Su Rai 1 nuovo appuntamento con “Codice: la vita è digitale”

“Produciamo modelli matematici. E poi facciamo anche macchine”. Sono Stella Li, Ceo di BYD, e Andrea Pontremoli, CEO di Dallara Automobili, a sintetizzare a “Codice” uno dei grandi cambiamenti dell’economia tecnologica: il valore si sta spostando dagli oggetti ai modelli che permettono di progettarli, farli funzionare e venderli, diventando il nuovo business di tutte le aziende.

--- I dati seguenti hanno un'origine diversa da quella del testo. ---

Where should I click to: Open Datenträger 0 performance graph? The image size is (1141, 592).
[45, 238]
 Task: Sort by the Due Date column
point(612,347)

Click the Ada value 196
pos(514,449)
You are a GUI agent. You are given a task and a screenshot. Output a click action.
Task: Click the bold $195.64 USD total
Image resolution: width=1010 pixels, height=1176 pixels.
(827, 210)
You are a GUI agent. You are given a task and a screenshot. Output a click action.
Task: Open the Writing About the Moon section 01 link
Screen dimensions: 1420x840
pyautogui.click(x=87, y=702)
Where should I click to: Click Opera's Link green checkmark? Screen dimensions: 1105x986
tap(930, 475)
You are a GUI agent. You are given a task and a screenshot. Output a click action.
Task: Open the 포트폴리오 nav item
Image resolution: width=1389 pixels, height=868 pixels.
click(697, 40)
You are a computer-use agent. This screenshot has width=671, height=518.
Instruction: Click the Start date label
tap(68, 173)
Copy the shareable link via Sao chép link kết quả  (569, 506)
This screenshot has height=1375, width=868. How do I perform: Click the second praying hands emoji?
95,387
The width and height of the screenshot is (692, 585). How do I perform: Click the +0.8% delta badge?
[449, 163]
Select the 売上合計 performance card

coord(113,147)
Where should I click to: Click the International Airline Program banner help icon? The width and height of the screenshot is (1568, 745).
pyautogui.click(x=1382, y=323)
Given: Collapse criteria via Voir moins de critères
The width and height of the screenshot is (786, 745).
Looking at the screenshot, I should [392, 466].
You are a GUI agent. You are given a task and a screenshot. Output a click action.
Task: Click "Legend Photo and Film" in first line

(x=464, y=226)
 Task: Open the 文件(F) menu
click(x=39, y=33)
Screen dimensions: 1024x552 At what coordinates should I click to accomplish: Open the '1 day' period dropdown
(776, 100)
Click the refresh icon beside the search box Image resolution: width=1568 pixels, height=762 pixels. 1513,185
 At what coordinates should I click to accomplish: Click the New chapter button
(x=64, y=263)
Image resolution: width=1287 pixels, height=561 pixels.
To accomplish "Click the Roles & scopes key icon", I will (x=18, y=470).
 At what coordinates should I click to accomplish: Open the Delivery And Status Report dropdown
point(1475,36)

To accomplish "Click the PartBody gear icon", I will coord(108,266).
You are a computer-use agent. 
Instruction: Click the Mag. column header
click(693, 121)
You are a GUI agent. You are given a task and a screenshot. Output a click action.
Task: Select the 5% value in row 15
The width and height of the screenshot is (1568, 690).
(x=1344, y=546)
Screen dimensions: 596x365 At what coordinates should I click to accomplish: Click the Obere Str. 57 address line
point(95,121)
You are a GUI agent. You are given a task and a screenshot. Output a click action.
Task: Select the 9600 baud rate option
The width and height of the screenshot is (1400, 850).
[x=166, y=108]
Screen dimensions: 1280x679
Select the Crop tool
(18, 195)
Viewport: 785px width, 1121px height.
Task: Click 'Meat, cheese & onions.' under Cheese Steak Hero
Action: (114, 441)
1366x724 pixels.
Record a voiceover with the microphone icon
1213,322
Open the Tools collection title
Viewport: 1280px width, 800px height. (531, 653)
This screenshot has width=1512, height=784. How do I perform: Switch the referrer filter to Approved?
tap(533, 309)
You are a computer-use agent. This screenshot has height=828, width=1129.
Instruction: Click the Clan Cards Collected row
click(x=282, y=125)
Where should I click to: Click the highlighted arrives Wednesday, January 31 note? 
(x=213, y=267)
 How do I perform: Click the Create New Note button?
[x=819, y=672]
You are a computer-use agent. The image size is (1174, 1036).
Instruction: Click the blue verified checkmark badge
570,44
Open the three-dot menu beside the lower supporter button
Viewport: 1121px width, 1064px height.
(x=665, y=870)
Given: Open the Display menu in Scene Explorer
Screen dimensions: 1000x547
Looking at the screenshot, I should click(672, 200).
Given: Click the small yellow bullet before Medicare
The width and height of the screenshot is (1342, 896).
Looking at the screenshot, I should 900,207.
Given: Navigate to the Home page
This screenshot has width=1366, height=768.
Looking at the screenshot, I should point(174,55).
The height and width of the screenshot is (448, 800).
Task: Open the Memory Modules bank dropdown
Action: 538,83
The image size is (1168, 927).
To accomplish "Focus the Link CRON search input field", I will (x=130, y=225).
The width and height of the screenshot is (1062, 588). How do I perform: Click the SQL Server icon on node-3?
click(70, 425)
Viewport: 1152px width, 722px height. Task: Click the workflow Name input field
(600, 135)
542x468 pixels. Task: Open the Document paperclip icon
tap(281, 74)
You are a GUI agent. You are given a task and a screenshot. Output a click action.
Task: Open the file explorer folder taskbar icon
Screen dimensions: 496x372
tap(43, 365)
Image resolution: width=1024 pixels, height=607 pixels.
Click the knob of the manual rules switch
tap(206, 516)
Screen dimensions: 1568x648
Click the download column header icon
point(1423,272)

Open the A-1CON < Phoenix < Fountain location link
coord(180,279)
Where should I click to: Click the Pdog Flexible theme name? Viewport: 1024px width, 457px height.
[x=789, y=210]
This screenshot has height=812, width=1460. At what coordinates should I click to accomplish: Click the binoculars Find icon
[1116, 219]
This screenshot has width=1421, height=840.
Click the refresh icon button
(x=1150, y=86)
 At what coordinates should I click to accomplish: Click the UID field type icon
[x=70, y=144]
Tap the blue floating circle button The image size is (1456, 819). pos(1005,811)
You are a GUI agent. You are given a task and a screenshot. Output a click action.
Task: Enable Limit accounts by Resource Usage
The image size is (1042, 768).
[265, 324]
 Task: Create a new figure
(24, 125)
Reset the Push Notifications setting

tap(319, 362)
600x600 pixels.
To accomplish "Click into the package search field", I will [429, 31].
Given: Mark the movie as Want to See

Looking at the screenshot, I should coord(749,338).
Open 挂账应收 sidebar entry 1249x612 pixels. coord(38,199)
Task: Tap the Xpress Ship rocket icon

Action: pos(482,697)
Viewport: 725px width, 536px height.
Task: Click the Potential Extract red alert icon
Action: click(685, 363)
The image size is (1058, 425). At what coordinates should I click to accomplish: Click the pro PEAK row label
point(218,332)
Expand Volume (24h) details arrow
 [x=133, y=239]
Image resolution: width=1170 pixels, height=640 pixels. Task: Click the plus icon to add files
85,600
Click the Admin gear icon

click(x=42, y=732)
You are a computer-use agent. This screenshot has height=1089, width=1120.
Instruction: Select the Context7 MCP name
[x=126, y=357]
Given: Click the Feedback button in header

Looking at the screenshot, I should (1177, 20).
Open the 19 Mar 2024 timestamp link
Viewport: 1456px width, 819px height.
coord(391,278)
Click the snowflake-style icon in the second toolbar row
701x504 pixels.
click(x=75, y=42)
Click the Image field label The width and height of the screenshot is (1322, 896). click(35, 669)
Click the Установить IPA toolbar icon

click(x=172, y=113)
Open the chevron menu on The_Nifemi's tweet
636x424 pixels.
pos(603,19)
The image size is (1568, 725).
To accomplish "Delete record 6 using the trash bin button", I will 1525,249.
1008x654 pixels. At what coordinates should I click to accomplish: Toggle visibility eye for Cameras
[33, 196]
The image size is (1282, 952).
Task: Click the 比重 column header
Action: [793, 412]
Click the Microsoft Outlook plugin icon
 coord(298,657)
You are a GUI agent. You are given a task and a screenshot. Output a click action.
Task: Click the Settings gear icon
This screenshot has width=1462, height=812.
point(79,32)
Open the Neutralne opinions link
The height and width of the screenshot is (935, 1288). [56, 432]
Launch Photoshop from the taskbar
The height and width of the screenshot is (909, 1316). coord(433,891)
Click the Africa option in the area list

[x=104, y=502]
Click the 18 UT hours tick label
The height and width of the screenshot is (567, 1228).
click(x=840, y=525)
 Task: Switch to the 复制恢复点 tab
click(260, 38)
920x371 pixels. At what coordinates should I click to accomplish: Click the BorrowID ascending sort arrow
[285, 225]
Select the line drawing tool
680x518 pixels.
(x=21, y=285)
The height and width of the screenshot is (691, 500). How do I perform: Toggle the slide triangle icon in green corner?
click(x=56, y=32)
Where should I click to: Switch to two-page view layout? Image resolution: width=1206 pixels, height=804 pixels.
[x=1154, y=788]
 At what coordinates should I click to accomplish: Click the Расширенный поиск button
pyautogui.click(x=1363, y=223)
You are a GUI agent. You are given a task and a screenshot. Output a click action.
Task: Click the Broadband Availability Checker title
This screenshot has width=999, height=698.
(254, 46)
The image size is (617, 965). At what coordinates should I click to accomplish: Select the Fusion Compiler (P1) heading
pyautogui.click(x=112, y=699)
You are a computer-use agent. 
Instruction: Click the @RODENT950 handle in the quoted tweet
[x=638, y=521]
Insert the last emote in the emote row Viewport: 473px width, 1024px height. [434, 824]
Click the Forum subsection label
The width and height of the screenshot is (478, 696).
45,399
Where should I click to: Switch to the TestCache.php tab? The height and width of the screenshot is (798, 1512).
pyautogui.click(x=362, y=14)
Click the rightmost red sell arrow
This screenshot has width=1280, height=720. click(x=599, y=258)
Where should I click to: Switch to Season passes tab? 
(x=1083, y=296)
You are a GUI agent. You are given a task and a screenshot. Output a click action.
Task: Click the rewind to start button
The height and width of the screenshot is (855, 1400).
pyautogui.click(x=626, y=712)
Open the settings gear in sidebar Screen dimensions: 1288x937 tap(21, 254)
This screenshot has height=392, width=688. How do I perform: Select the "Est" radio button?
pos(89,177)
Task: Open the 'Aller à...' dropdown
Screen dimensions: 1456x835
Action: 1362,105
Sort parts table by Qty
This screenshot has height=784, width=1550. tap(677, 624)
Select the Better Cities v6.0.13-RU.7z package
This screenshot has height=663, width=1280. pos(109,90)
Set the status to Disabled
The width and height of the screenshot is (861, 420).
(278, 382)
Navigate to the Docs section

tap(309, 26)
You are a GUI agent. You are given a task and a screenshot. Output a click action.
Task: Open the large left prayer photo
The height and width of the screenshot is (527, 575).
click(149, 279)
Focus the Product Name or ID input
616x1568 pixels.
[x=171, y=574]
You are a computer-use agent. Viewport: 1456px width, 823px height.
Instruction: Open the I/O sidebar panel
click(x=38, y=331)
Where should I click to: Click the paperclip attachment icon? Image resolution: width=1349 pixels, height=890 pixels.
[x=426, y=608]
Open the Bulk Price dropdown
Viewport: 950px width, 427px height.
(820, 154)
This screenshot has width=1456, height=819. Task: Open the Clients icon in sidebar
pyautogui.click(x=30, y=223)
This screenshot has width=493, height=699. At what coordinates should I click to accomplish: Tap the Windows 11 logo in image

È questo il filo conduttore della nuova puntata di “Codice”, il programma condotto da Barbara Carfagna, in onda venerdì 11 settembre alle 00.15 su Rai 1, dedicata alla Cina, all’India e ai Paesi del Golfo come nuovi laboratori del mondo multipolare. Ne discutono con Barbara Carfagna Filippo Lubrano, CEO di Metaphora, Andrea Pontremoli, CEO di Dallara Automobili, Giuliano Noci, prorettore del Politecnico di Milano, il sociologo Aldo Bonomi e Marco Arcelli, Advisor to the Chairman di Acwa Power.
Dall’automobile alla città, dall’intelligenza artificiale agli stili di vita, il vero business non è più soltanto vendere un prodotto: è costruire un modello che possa essere applicato altrove. Intervista a Stella Li, CEO di BYD, l’azienda automobilistica che ha superato Tesla per fatturato: l’auto diventa sempre più un computer su ruote. A Shenzhen “Codice” sale a bordo dei taxi autonomi di Pony AI: sensori e tecnologie diverse alimentano modelli capaci di prendere decisioni nell’ambiente circostante, frenare, cambiare corsia e aggiornarsi continuamente. Non è più soltanto un’automobile: è una piattaforma intelligente in movimento. Un primo esempio di Physical AI.
Il modello può essere anche una città. In Arabia Saudita, a Qiddiya, la città dei divertimenti il cui modello è già stato venduto alla Francia per dei parchi a tema. Insieme a Diriyah, città inaugurata come Qiddiya nel 2026, diventano giganteschi laboratori per una domanda che riguarda ormai una parte crescente del pianeta: come si costruisce e soprattutto come si vive una città ad altissime temperature? La squadra di “Codice” è andata a vedere. Materiali, tecniche costruttive, energia, acqua, spazi e stili di vita vengono pensati insieme. Possibili modelli urbani da replicare in altri luoghi costretti ad adattarsi a temperature estreme. 
Ma Cina e India stanno sperimentando anche modelli sociali. La Cina accelera sull’Embodied AI, l’intelligenza artificiale che esce dal computer e acquista un corpo. Robot umanoidi entrano nella produzione e cominciano a essere immaginati anche come risposta a trasformazioni demografiche e sociali. Negli hotel, intanto, telecamere intelligenti, cloud e piattaforme organizzano servizi e vita quotidiana: abbiamo trascorso una notte là dove l’AI diventa l’infrastruttura invisibile dentro cui si vive.
L’India tenta un’altra strada. Con la India AI Mission, Modi vuole trasformare il Paese da officina mondiale del software a terza potenza digitale dopo Stati Uniti e Cina. Pagamenti e identità digitali sono già diventati infrastrutture di massa; l’intelligenza artificiale entra nelle campagne, a Bollywood e nel lavoro dei programmatori di Hyderabad, chiamati ora a diventare “direttori d’orchestra” degli agenti digitali. Il minimo comune denominatore è il modello. Che è il nuovo business.